(Dataset rows)
━━━━━━
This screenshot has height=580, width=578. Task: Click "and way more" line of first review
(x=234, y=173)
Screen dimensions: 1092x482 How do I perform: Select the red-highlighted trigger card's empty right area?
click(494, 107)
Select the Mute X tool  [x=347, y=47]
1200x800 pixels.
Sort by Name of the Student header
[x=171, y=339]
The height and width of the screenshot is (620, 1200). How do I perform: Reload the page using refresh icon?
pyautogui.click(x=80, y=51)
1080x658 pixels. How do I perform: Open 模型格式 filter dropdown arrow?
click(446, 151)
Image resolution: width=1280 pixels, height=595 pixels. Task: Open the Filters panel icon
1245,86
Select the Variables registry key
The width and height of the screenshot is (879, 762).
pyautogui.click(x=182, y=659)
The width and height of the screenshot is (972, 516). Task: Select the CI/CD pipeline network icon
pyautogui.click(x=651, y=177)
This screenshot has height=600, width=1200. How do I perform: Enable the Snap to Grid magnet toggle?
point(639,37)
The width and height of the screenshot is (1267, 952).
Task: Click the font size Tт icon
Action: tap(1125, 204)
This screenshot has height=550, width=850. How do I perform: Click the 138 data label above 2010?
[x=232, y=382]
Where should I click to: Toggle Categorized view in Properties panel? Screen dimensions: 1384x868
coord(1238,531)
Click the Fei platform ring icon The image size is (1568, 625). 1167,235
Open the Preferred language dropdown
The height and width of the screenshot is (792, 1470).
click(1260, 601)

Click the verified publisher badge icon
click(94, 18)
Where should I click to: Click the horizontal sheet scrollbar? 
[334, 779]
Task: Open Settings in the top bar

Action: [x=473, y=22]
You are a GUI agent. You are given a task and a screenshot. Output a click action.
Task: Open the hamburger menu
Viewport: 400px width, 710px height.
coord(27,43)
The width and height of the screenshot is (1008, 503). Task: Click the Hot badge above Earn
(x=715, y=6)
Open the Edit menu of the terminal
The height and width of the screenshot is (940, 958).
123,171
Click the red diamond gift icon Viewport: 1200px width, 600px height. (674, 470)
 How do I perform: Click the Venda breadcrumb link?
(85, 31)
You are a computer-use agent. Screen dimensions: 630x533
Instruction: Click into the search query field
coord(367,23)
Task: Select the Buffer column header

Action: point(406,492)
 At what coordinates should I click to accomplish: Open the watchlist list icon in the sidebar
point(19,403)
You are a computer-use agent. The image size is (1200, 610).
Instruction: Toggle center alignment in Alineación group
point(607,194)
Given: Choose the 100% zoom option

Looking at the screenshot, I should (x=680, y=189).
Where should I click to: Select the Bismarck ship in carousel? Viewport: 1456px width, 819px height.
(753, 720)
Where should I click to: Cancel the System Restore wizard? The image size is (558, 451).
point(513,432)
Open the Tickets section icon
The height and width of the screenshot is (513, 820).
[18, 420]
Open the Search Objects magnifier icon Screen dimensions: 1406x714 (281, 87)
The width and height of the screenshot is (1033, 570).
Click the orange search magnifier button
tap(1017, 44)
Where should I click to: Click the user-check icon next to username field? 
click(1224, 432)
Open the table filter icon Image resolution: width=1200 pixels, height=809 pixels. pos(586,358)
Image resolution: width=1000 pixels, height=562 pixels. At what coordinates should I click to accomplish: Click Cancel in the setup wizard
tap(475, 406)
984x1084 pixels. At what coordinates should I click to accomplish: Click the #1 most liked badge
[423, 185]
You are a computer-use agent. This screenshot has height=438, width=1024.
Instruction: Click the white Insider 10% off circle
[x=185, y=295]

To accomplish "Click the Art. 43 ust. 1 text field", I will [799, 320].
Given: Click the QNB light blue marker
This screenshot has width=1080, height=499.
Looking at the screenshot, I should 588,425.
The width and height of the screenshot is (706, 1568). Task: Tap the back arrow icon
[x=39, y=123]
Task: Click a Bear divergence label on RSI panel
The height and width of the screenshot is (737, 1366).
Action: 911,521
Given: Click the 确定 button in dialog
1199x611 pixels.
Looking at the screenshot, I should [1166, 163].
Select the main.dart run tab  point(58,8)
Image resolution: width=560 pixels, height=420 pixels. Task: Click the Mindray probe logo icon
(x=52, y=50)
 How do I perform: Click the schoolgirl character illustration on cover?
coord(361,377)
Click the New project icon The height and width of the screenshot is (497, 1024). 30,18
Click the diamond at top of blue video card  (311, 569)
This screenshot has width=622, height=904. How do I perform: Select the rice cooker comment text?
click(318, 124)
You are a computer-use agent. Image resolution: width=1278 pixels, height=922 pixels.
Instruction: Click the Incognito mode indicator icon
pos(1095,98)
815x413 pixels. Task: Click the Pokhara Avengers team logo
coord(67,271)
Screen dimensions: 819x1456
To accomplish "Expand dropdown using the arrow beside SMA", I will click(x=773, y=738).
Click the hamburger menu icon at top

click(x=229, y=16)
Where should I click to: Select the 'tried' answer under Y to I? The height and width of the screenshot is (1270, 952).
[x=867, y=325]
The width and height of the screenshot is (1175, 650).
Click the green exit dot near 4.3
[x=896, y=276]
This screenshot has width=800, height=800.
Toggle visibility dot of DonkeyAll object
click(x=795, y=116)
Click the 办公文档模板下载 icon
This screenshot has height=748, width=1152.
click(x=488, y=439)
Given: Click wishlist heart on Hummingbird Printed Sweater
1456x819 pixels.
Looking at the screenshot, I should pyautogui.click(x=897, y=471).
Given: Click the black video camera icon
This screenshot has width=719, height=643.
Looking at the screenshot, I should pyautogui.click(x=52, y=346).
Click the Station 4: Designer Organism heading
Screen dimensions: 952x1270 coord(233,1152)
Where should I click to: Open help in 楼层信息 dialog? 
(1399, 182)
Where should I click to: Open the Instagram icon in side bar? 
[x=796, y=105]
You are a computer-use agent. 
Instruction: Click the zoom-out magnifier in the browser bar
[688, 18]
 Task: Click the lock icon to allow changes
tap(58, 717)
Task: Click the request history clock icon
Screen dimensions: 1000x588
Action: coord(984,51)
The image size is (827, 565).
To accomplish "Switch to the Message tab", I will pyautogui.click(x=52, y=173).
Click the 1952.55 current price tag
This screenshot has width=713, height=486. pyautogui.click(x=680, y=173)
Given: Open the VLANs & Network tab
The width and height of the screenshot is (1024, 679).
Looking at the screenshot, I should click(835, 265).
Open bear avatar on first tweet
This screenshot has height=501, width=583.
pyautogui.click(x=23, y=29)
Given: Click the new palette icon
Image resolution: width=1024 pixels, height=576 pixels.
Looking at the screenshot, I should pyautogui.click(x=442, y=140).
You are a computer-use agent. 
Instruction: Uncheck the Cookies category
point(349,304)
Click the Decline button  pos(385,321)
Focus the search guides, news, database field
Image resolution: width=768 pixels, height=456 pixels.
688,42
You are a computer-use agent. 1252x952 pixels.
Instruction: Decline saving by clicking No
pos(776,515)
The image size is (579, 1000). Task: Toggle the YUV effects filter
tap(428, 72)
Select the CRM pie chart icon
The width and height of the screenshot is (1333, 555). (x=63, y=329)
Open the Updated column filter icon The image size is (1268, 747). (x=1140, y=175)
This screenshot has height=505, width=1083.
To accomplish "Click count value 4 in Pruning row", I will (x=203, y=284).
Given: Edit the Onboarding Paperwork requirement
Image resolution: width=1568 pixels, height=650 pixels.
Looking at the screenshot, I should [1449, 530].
━━━━━━
Copy out the rows above verbatim, from the line containing "984x1084 pixels. At" through the line containing "(x=52, y=50)", both lines included.

984x1084 pixels. At what coordinates should I click to accomplish: Click the #1 most liked badge
[423, 185]
You are a computer-use agent. This screenshot has height=438, width=1024.
Instruction: Click the white Insider 10% off circle
[x=185, y=295]

To accomplish "Click the Art. 43 ust. 1 text field", I will [799, 320].
Given: Click the QNB light blue marker
This screenshot has width=1080, height=499.
Looking at the screenshot, I should 588,425.
The width and height of the screenshot is (706, 1568). Task: Tap the back arrow icon
[x=39, y=123]
Task: Click a Bear divergence label on RSI panel
The height and width of the screenshot is (737, 1366).
Action: 911,521
Given: Click the 确定 button in dialog
1199x611 pixels.
Looking at the screenshot, I should [1166, 163].
Select the main.dart run tab  point(58,8)
Image resolution: width=560 pixels, height=420 pixels. Task: Click the Mindray probe logo icon
(x=52, y=50)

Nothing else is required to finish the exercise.